As Jack, Shia LaBeouf provides the film’s moral touchstone, torn between his brothers’ bootlegging life of violence and crime, and Bertha’s religious virtue. And despite his get rich or die trying schemes, his innocence is protected – his sensitive nature prevents him from killing, neither the piglet he faced as a boy or the lawmen and gangsters that threaten him on Franklin’s roads. It’s an internal battle that chokes the film, and when Jack finally shoots archvillain Rakes with a bullet to the chest, there’s an awkward equivalence between killing and becoming a man; a moral ambiguity only cinema can get away with. Hillcoat’s film does all it can to defend the boy’s bloodlust, heightened as it is like a revenger’s tragedy turned by a screw, firstly out of revenge for his own pounding at the hands (and feet) of the Special Deputy, secondly for the death of his childhood buddy Cricket, and finally for the broken and bruised battering of his hero-brother Forrest.
In a reprise of his role in Nicolas Winding Refn’s Bronson as the charming psychopath, Tom Hardy provides Lawless with its emotional crux. Jack’s whippersnapper aspiration and underdog rise from torn rags to camel coats are all very well, but it’s in the slow humanising of Forrest’s extravagant hubris that the film finds its unlikely centre, as Maggie reveals in a pre-battle heart-to-heart how Forrest didn’t walk to hospital by himself with his throat slit at all, the family legend of the Bondurant brothers’ invulnerability delicately undone. A proud, stoic and loyal brother, Forrest is a cardigan-sporting conundrum, a grunting would-be recluse, who’s not afraid to pull out a knuckleduster or chop his enemies into tiny, little pieces. And yet, he’s also the grounding counterbalance to Jack’s grand schemes, a godlike presence in constant opposition to the ups and downs of everyman Jack, the feisty underdog on the make.
It’s Guy Pearce though, with his inch-wide central parting, brillantined hair and suspicious lack of sideburn, that steals the show. Much of his character’s backstory seems to have been excised from the script, but as the crooked arm of Prohibition law he’s not afraid to punish with dastardly hammed-up violence and make examples of his enemies with feathers and tar. With the crux of the film’s plot centred around the police’s determination to take a cut of the bootleg earnings, Lawless makes little of the philosophical concepts of law and order, even despite its title.
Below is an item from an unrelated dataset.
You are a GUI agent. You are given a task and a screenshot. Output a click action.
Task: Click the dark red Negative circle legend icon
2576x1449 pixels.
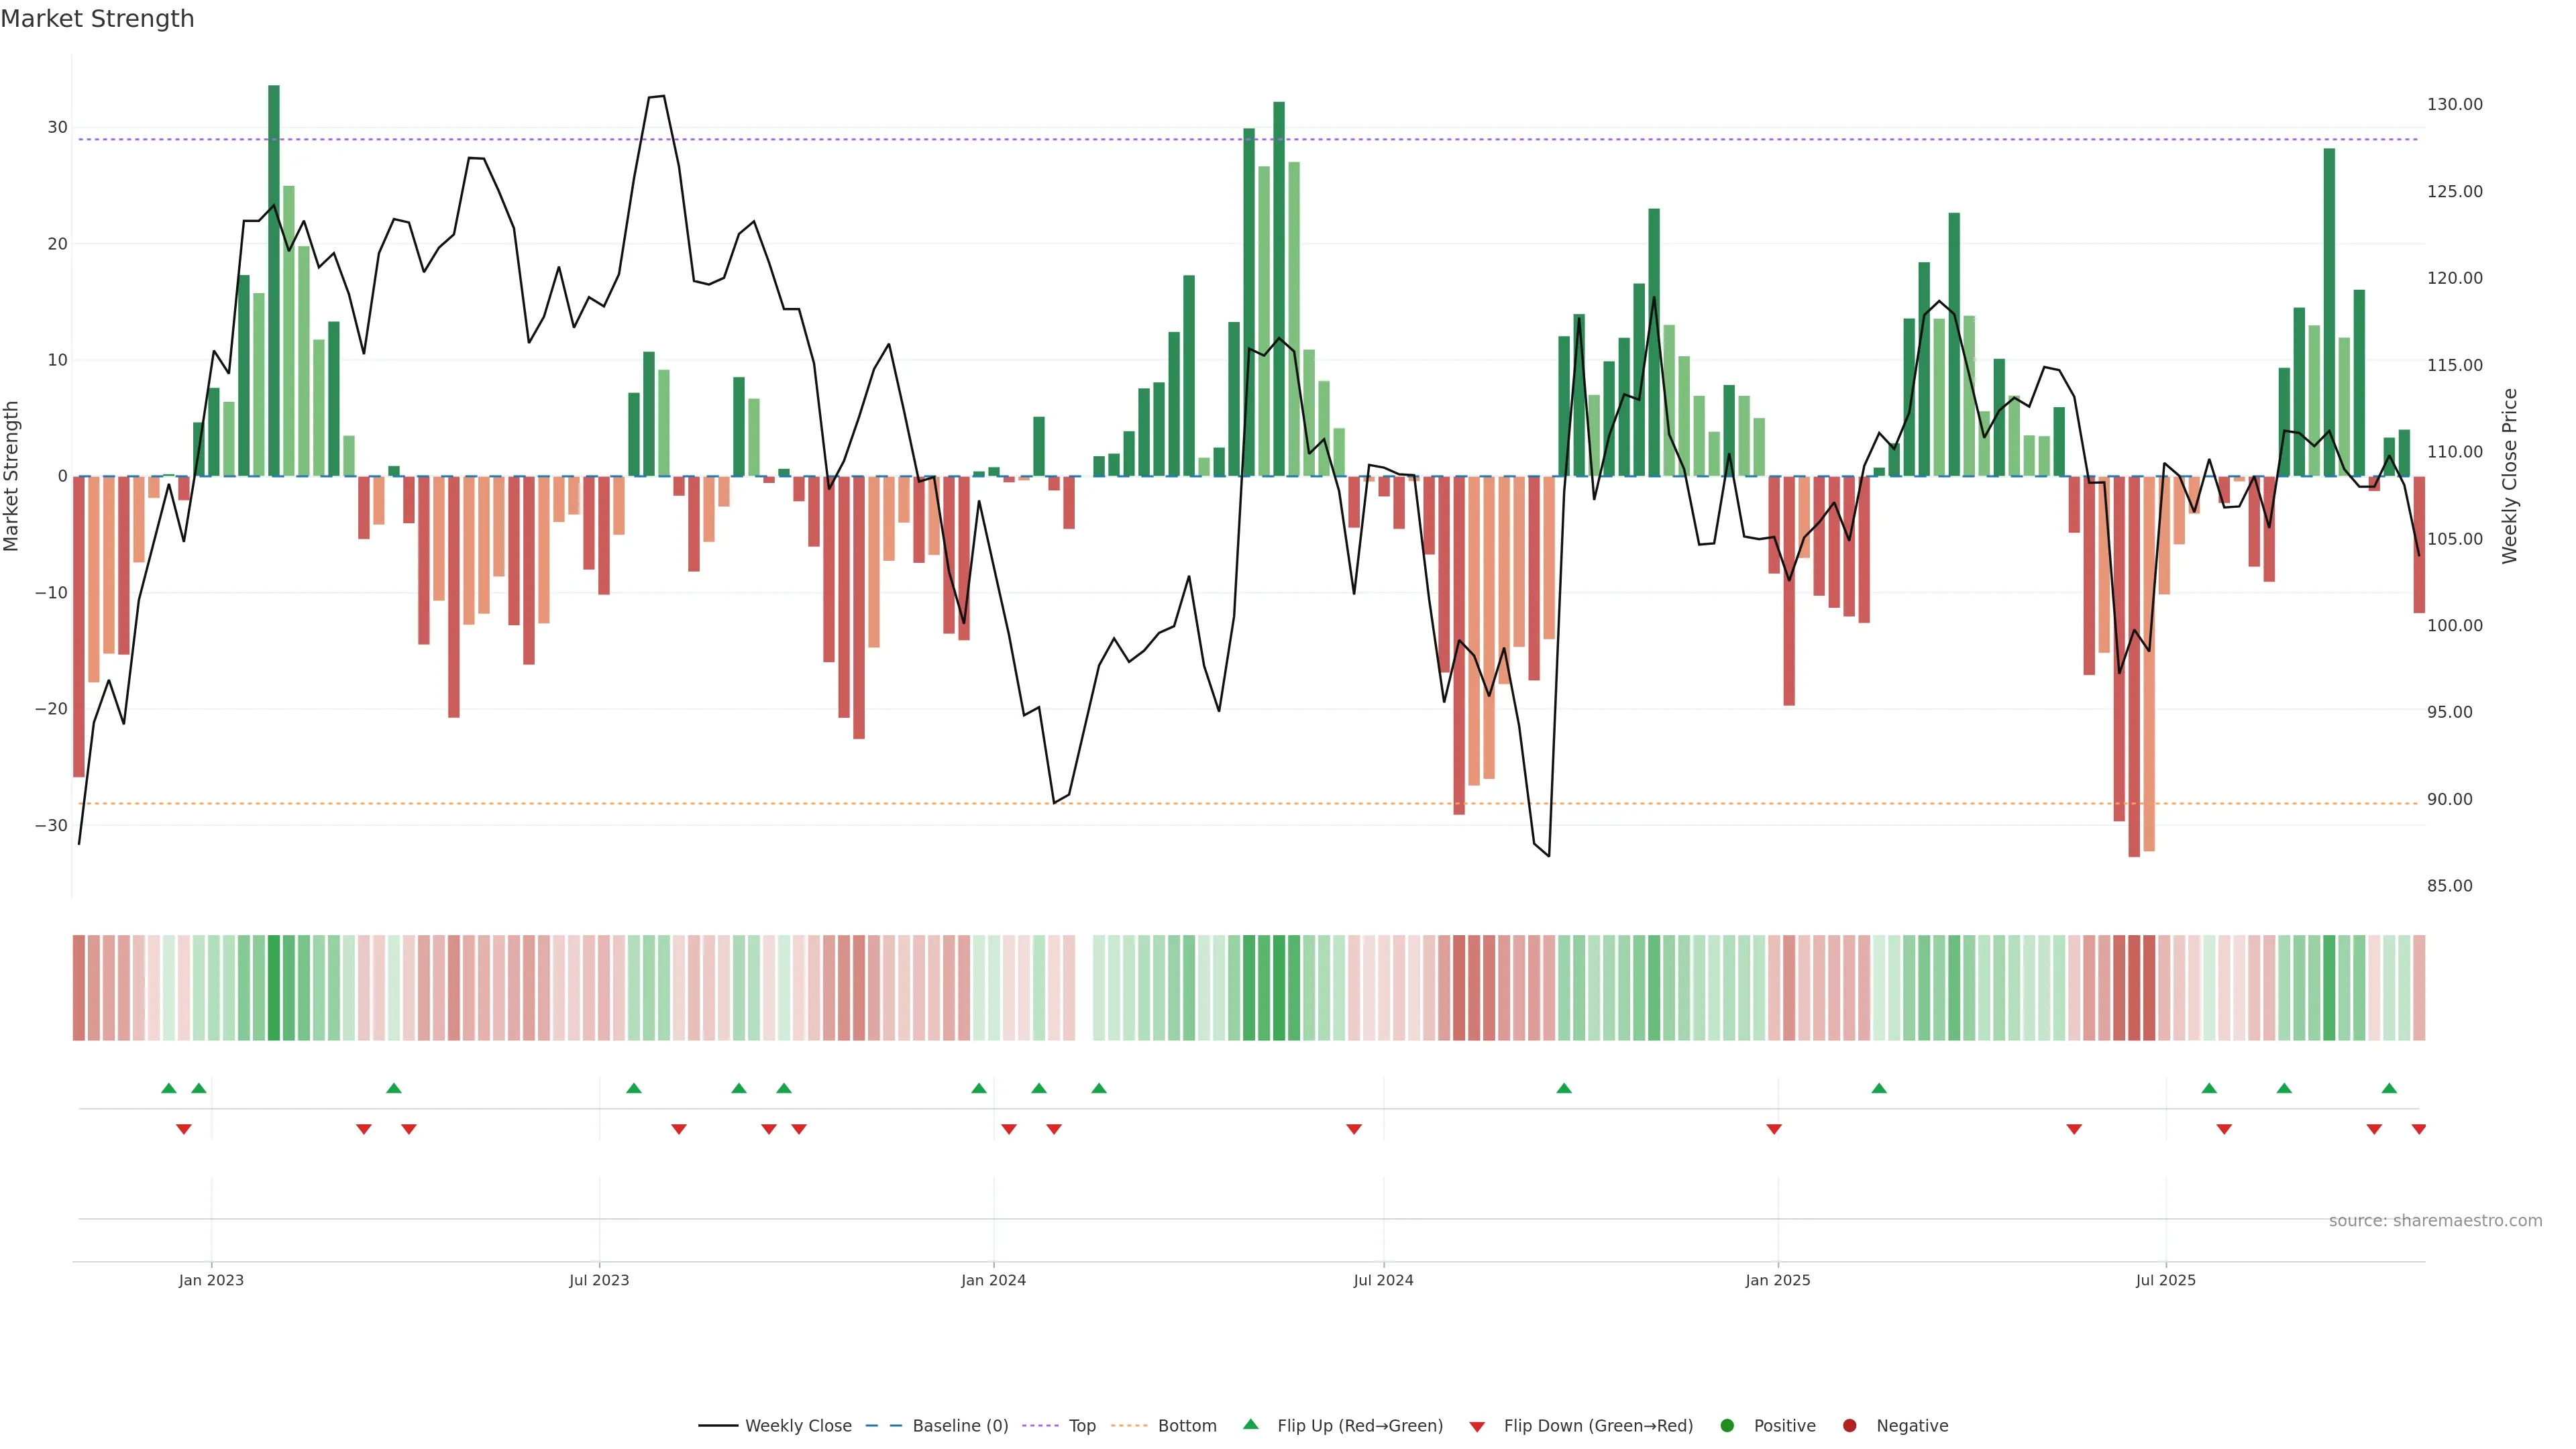pos(1849,1425)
Instead, it’s a return to the dog-eat-dog world of The Road, with every man for himself. There’s also a vague attempt to turn the Bondurant brothers into heroes, as the ‘little folk’ standing up to state corruption, but such noble aggrandisement is only given short shrift, Hillcoat preferring instead to focus on the hailstorm of violence which proves Forrest’s indestructibility and Jack’s rise to manhood.
Lawless doesn’t have a great deal to say, offering instead the thrills and spills of an action thriller while revelling in its period charm and exuberant characters. Its ensemble cast breathes life into an otherwise familiar mishmash of Hollywood story arcs, but it’s still a breathless two hours of beguiling performances in a captivating whirlwind of violence. Like its central hero Forrest, Lawless might be quiet, but it can still pack a punch.